My mom had been sick for about 8 years. The last 6 months of her life were especially painful. She had leg ulcers that had become infected. She endured painful, 2 hour long, wound care every day from January – July, when she died. Her legs were at times, bandaged from hip to toe since both of her legs were covered with open wounds.
The cleanings that I witnessed were equal to what I would consider torture. My mom would cry and plead for the doctors to stop touching her legs. If there was a chance that she could heal, she needed the dressings changed daily and the wounds needed to be scrubbed.
When I came home to be with her, I helped through the wound cleaning. My main concern was to help her get her mind in a different place. No matter how hard I tried, she was still in so much agony. She did have a pain patch, pain medicine and i.v. pain medicine, nothing helped. They tried relaxing her to the point that she wouldn’t care and that didn’t work either.
We prayed and cried out to God almost all the hours in the day, at this time. Mom and I talked about how God would bend us and not break us. We talked about getting through the torturous pain with God and not in our own strength. She knew that her own strength would break her, but God would not.
At times, we feel like we have had all that we can handle, and that is true when we handle trials on our own, without God. We feel like we really could break. God won’t let that happen. He will let you bend enough to get your eyes back on him.
It takes complete surrender to him in moments like these. There can’t be any doubt, only a trust that he will get you through it. In my mom’s pain, we had to work to that place of no doubt and complete surrender. For the first time in my life I understood what it meant to give it all to God and I think she did too.

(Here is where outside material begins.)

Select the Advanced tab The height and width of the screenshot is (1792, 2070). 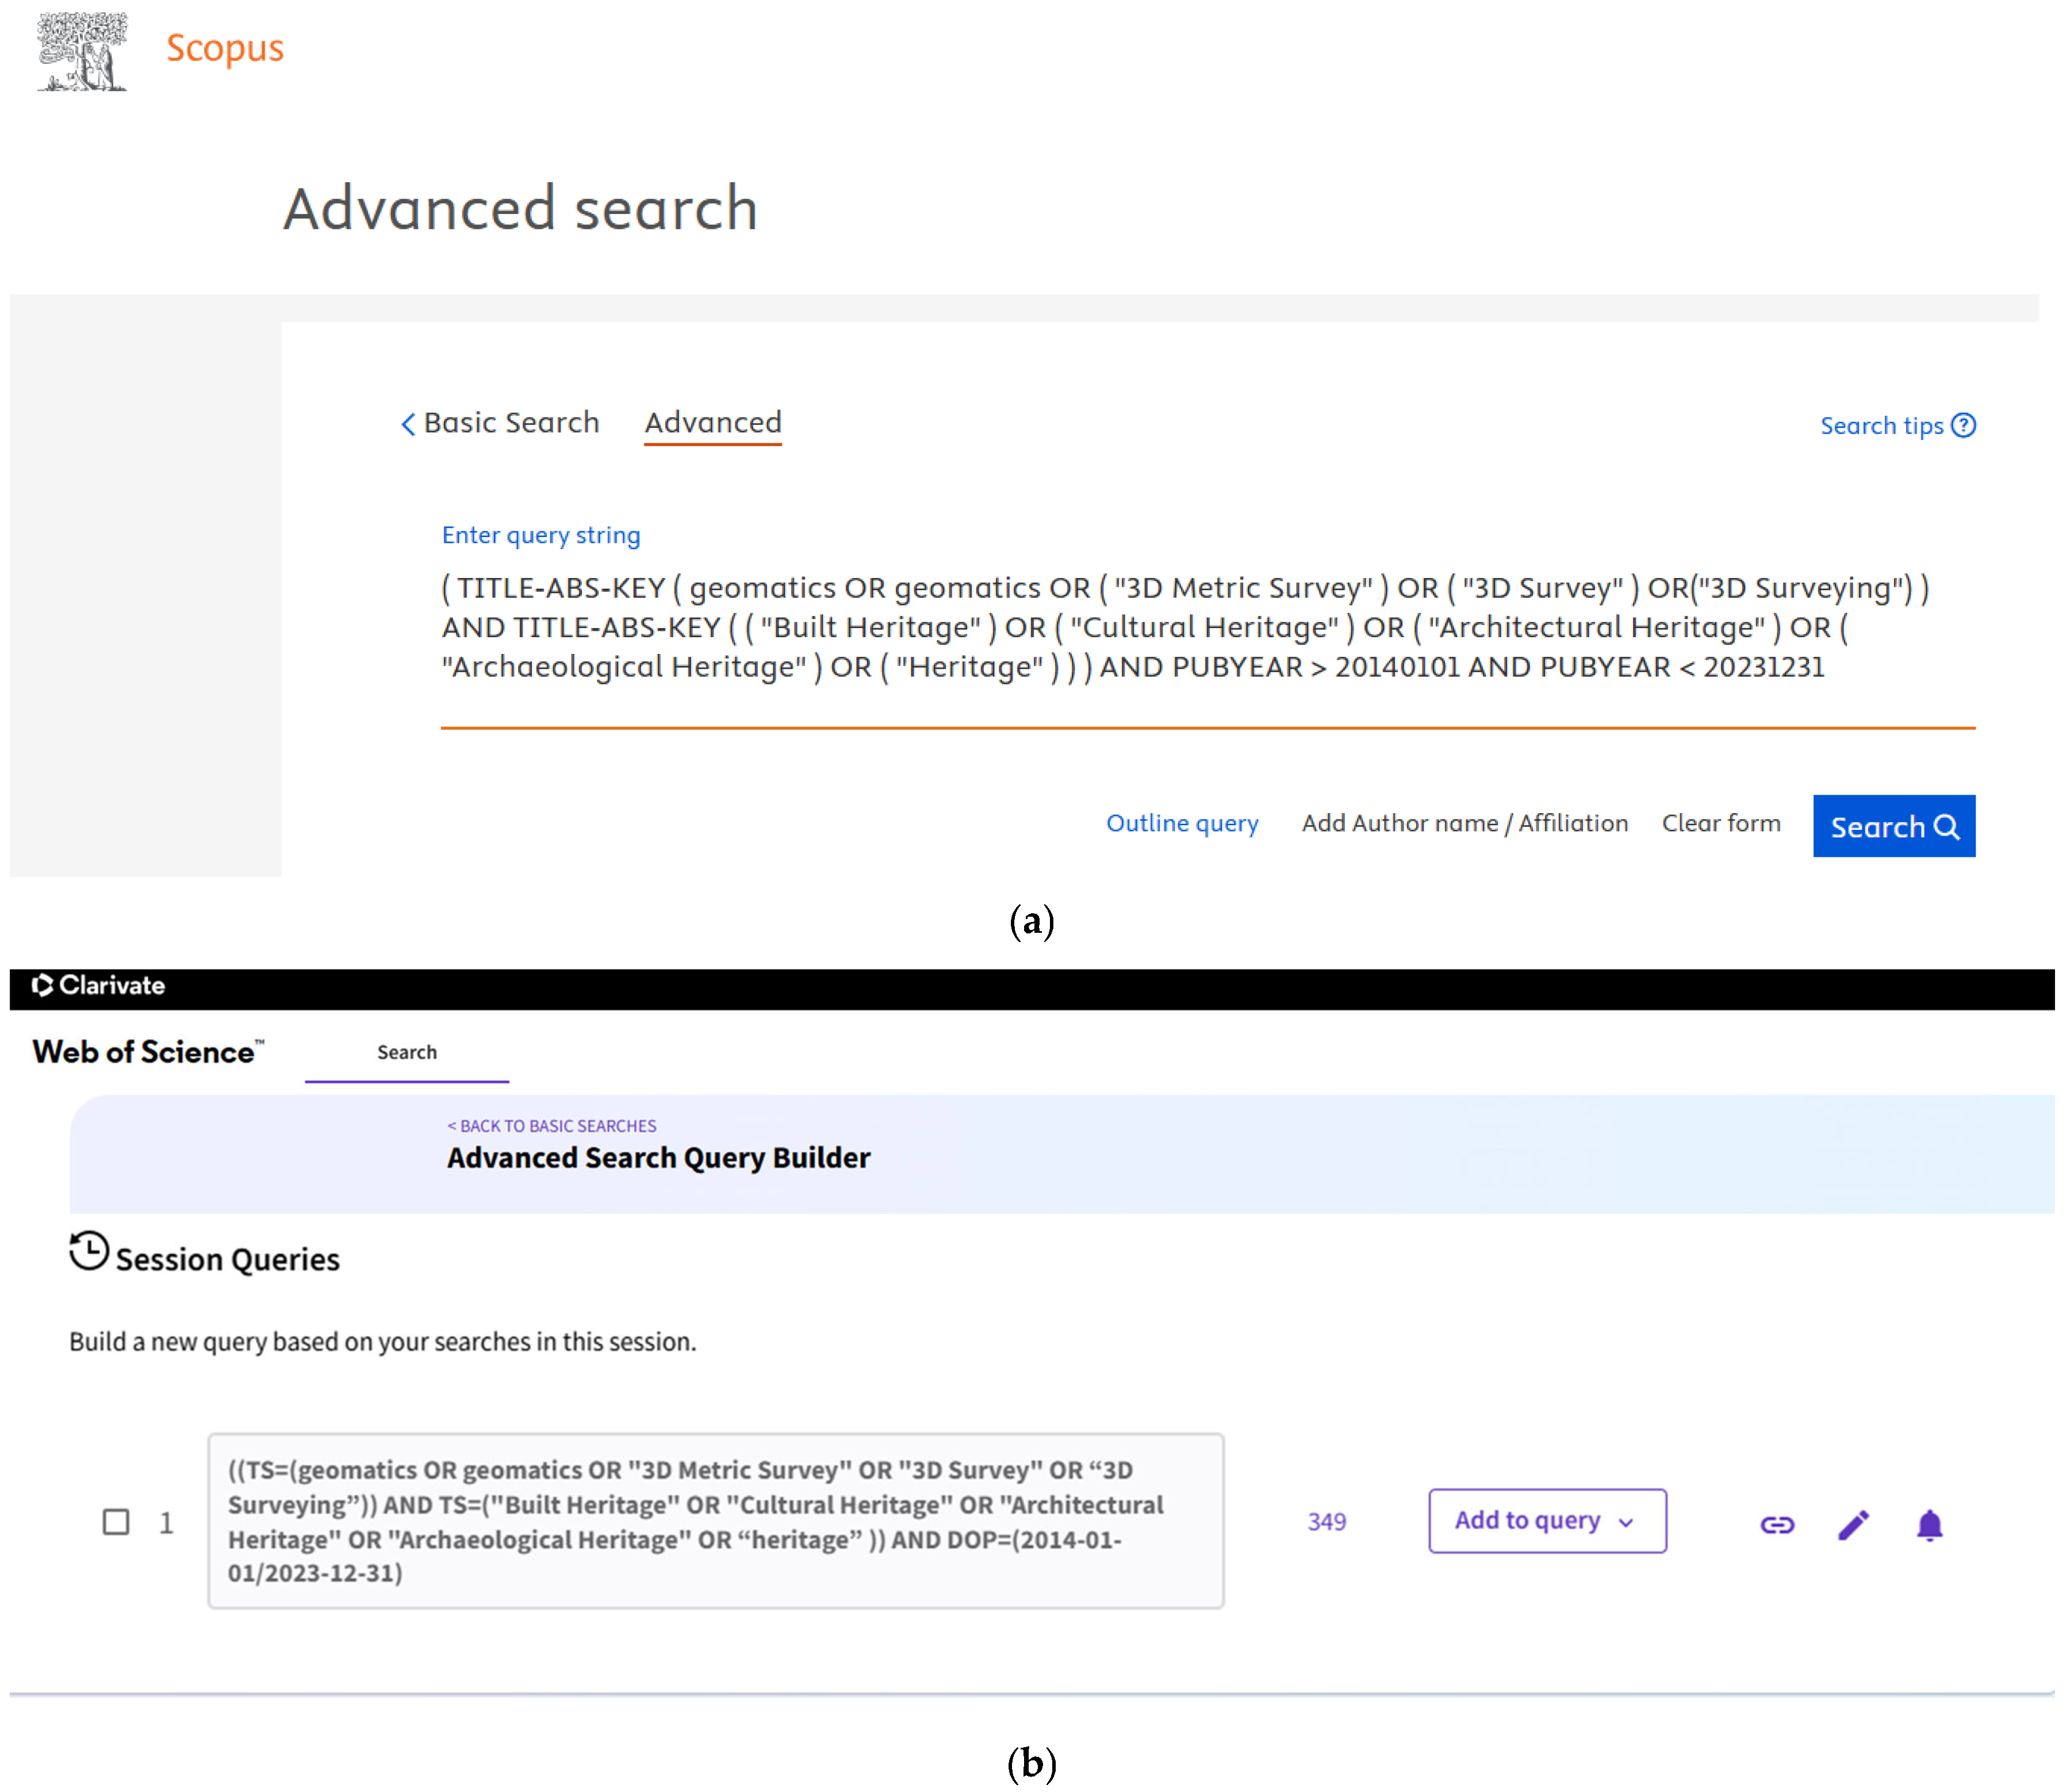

Mom did end up in the hospital when I was staying with her. The wound cleaning continued while she was in ICU. It was sad and hard to watch. I wanted to jump inside her head and protect her from all that she had to go through.
A dear friend passed a prayer to me one day while I was in ICU with mom. She prayed it with me at the same exact time that my mom would have her wound care. Mom and I prayed this prayer out loud and she surrendered to God to take the pain from her. She left it to him to miraculously block her pain during the wound cleaning and if he needed her to be in heaven to do that, she prayed his will be done. It was up to him, not her or I anymore. She invited God to be with her.

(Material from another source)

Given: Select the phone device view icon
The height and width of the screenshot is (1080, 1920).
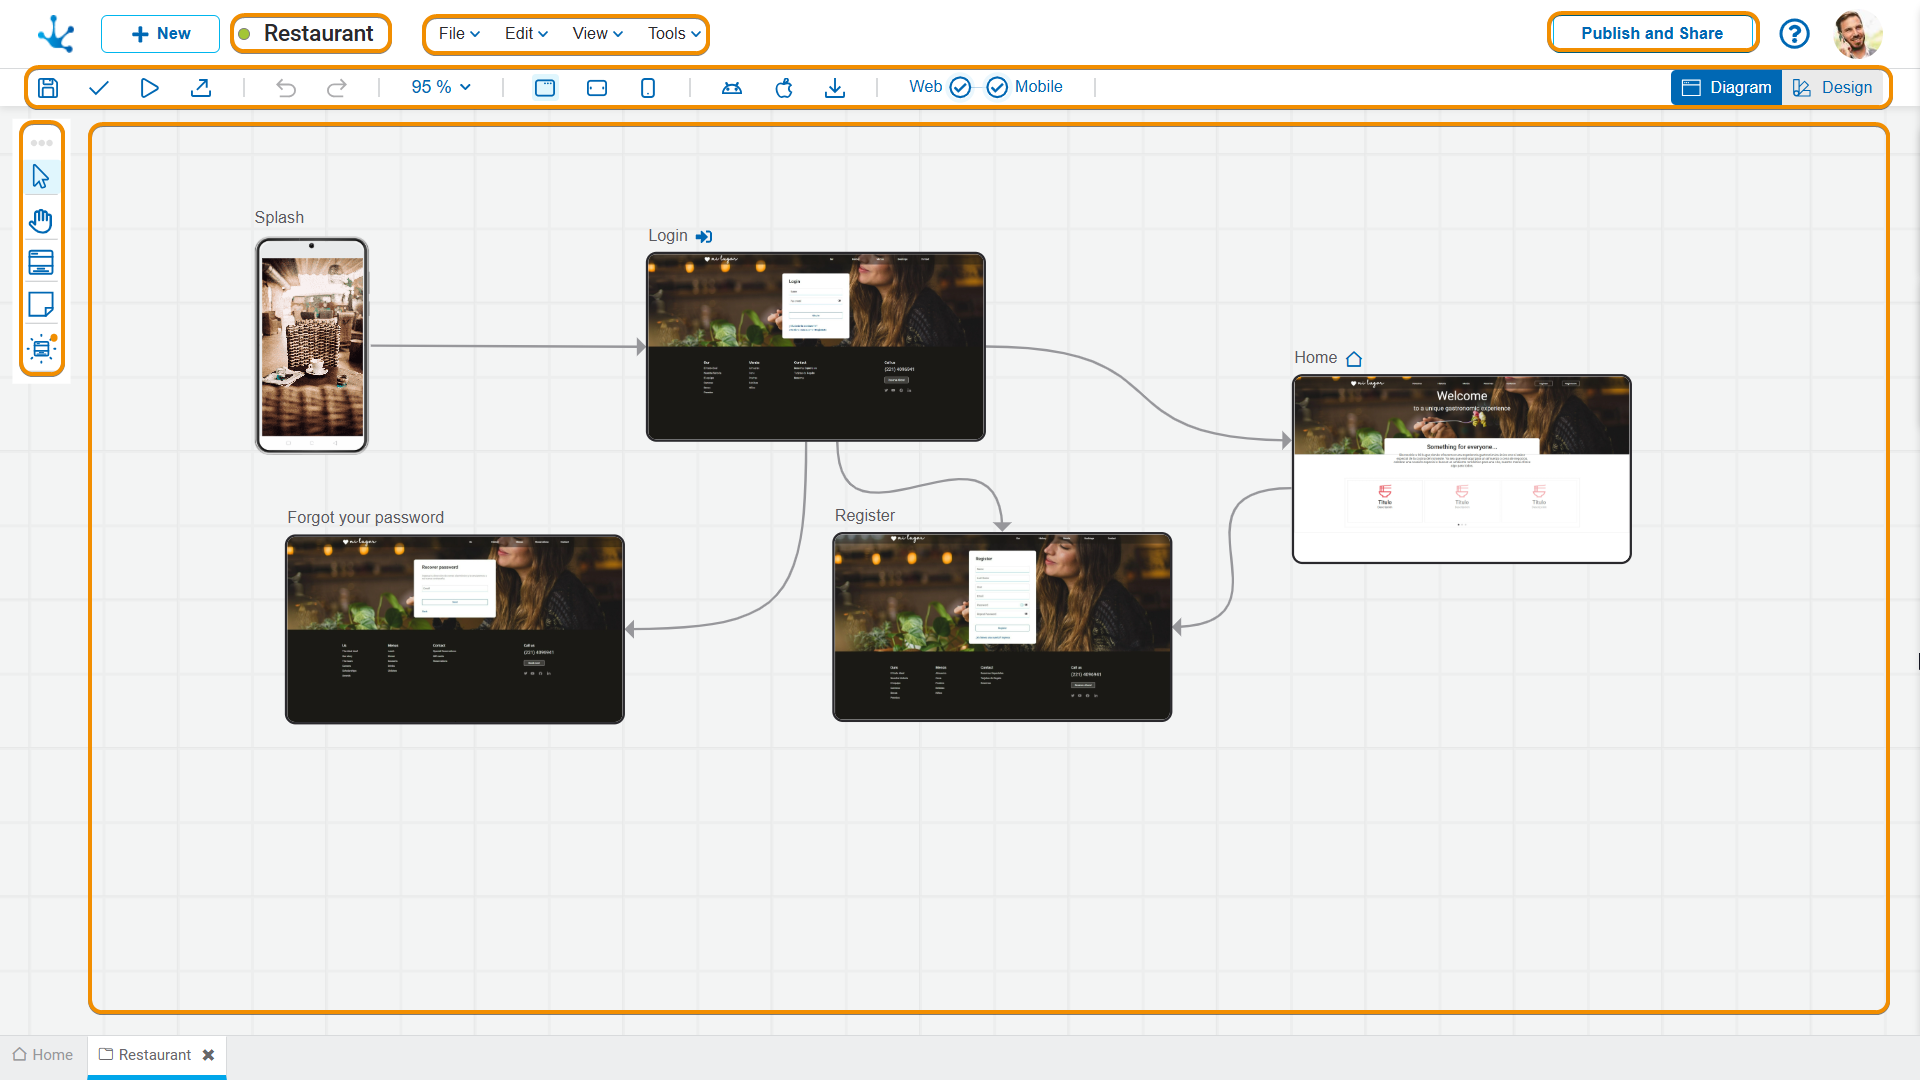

The 3 wound care nurses came in and mom cried because of the pain she remembered from the last time she saw them. We kept praying and talking to each other. I stayed nose to nose with her and we just prayed and prayed. I didn’t realize how much time had gone by, we were in our own little bubble.

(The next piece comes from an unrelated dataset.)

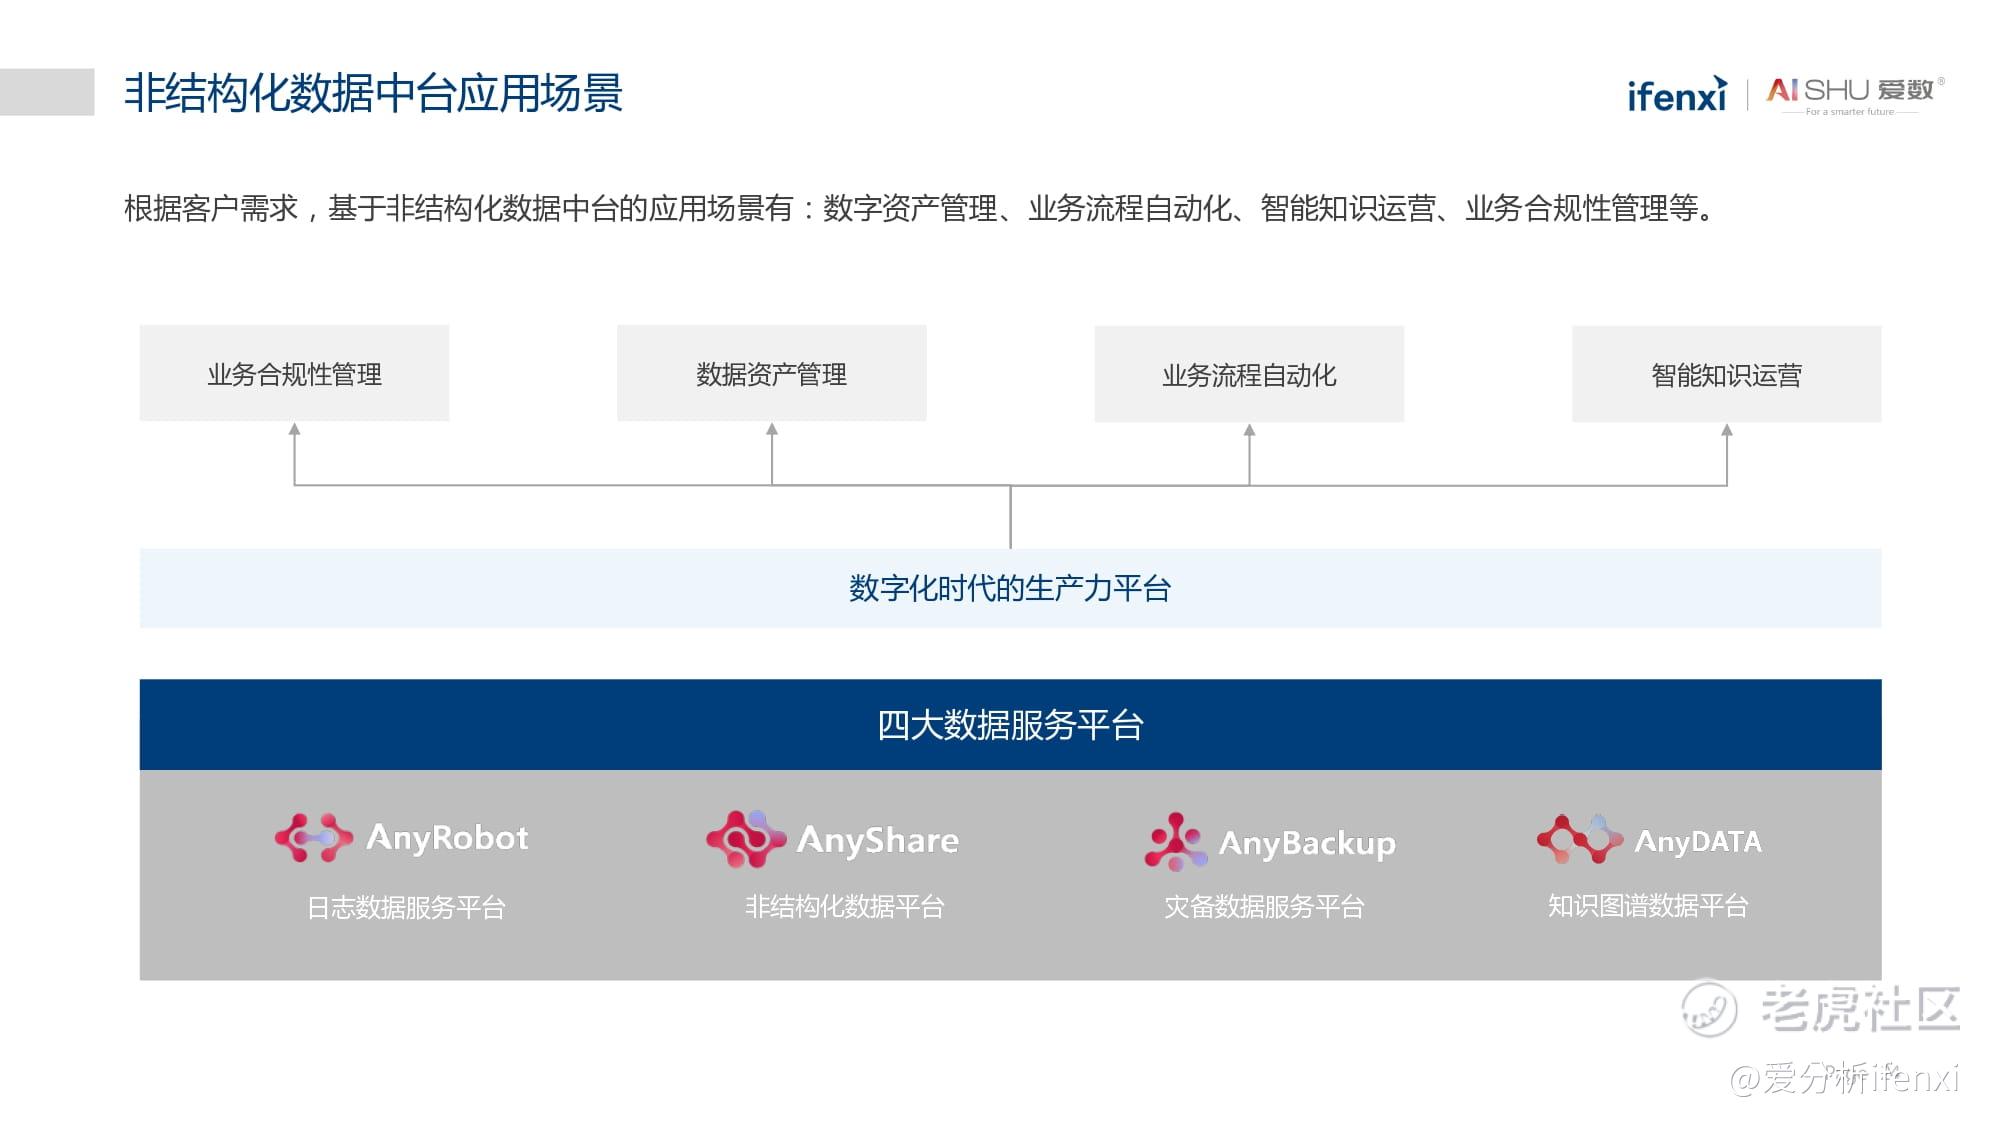Click the 知识图谱数据平台 label
Screen dimensions: 2000x1125
coord(1648,905)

The nurse tapped me on the shoulder and I looked at her. She pointed to my moms legs and I saw the other two people scrubbing her legs. This was the point in her wound care that was the most painful of all. The scrubbing of the open gashes were usually just pure agony. Mom didn’t feel pain. She felt peace of mind and relaxed.
Mom started talking about her grandkids, as if she was sitting at the kitchen table talking with her friends. At one point she asked someone to pass her purse to her so she could show them pictures. She was happy and in Zero pain.
At this point the nurses were crying and we could all feel something different about the room. One of them raised her hands to God with praise. To this day, I can not describe it with human terms. All I can say is that we had a glimpse of heavenly peace that day.
God was faithful to mom. He did not let her have an ounce of pain. She entered heaven, feeling at peace and did not have to endure anymore pain in her last days on earth. God used my moms heart wrenching trial to show himself to me and others. He let her feel his love and see him before she got to heaven. Her fear was released. God knew what she needed.
If I could have seen how my moms sickness was going to show God’s love and miracles before her death, I would have taken the journey differently with her. I would have stayed focus on the plan that he would eventually unfold. There were so many different purposes to her suffering and the journey that we went on with her. I can now see that.
If it weren’t for the stormy days and nights, I wouldn’t have learned how to dance in the rain. I wouldn’t have learned to thank God in the middle of the mess. And I wouldn’t have felt the joy of God’s hands upon my life, with such certainty that he has planned all of this for His glory. Our trials are part of his plan.
In my moms suffering, God showed a miracle on earth for our humanly eyes to witness. There is no other explanation for my moms blocked pain.
It was from that day, that my life and faith grew. That day, I felt God’s breath in the room. There was no denying his glory and power.
God will never give us more than we can handle. He may bend us and shape us, but he will NEVER break us. We can try and do it on our own, that will lead us to feel like we ARE breaking. God doesn’t do that.